Labour peace, purchased at considerable cost, eroded at almost the first sign of fiscal trouble. Today, the environment in the province's schools is nearly as toxic as it was under his Progressive Conservative predecessors, and in a best-case scenario, the relationship with teachers – instrumental to those improved test scores – will take years to rebuild.

The Greater Toronto Area, the province's economic engine, is so clogged with congestion that it is becoming almost impossible to move around. Mr. McGuinty's Finance Minister, Dwight Duncan, has effectively acknowledged that while their government upgraded crumbling infrastructure elsewhere, it did not do enough to improve transit in relatively good times; nobody knows where money will come from to fix it now.

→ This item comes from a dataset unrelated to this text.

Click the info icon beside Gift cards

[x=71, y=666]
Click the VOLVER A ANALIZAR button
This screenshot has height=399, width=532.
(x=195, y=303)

Other parts of Ontario wish their problem was accommodating all the traffic. Particularly in the province's southwestern rust belt, where Mr. McGuinty's controversial green-energy plan hasn't counterbalanced the decline of the manufacturing sector as hoped, the worry is instead about becoming hollowed out.

Partly because of that green-energy strategy, the last election revealed an Ontario more divided than at any time in recent memory. Amid deepening resentments, common purpose seems a long way off.

Then there is the matter of how Ontarians view their government, and its ability to meet its myriad challenges. Mr. McGuinty, a personally upstanding father-knows-best sort, should if anything have been able to help give politicians a slightly better name. Instead, he stuck around long enough to be tainted by scandal and then headed for the hills while suspending the legislature – playing into "these guys are all the same" sentiments that fuel mounting disengagement.

It is perhaps too easy to itemize an outgoing premier's shortcomings, without giving credit for tough decisions and sharp policy focus. Financial stability would be further off if Ontario were not moving faster than most other provinces to modernize health care. The economic outlook might be dimmer if Mr. McGuinty had not expended political capital by overhauling the sales-tax system. A generation would be less prepared if not for his wonky interest in unflashy education policies that prevent kids from slipping through the cracks. The auto industry might be dead if he had not taken leadership on a bailout.

In other words, it could be a whole lot worse. And it is entirely possible that after his ugly exit has faded from memory, Mr. McGuinty will be viewed as having done more good than harm, which is as much as most politicians can hope for.

On Wednesday, though, it was slightly unnerving to hear him drawing on his recent trip to China to imply that Ontarians should be grateful they have it better than most other populations. For a Premier who for years has ended almost all his speeches by referring to Ontario as "the greatest province in the best country in the world," the bar is surely higher than that.